*Exercise goal:* Copy all of the data below line for line, word for word, but leave the pictures out.

*Dataset entries:*
--- START ---

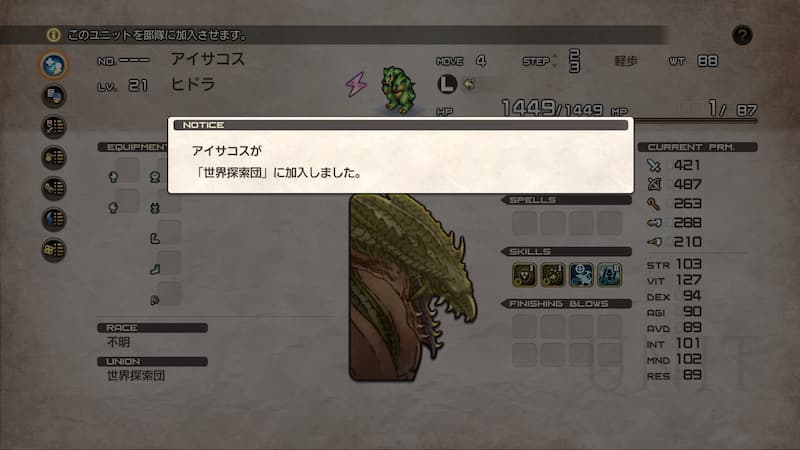The width and height of the screenshot is (800, 450).
Task: Open the sixth sidebar list icon
Action: click(x=54, y=219)
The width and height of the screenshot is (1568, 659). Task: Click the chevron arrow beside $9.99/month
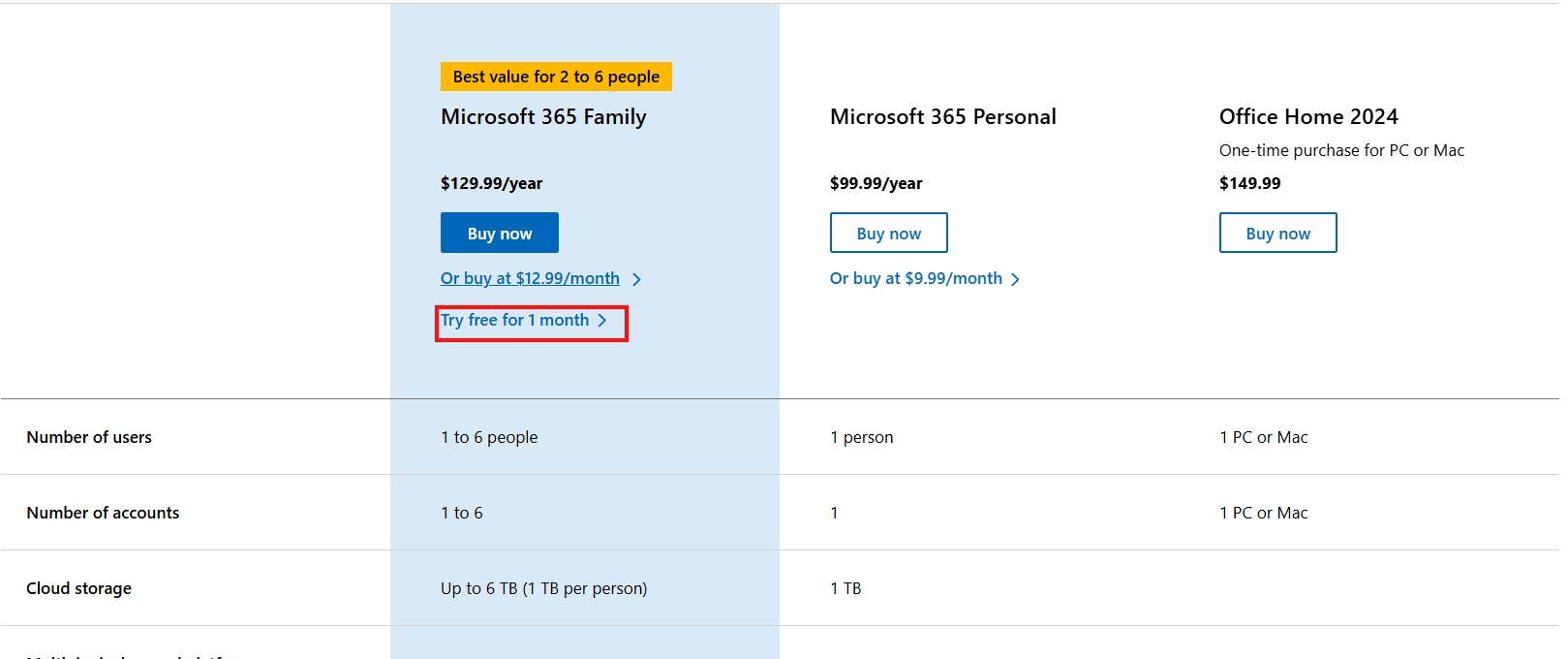tap(1015, 279)
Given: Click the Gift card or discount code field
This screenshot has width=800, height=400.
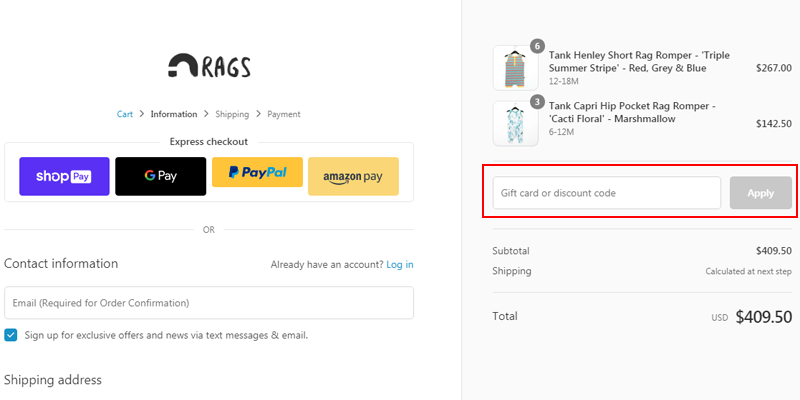Looking at the screenshot, I should 607,193.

--- END ---

*Reply to the task:*
The width and height of the screenshot is (800, 450).
Task: Open the sixth sidebar list icon
Action: click(x=54, y=219)
The width and height of the screenshot is (1568, 659). Task: Click the chevron arrow beside $9.99/month
tap(1015, 279)
Given: Click the Gift card or discount code field
This screenshot has width=800, height=400.
Looking at the screenshot, I should 607,193.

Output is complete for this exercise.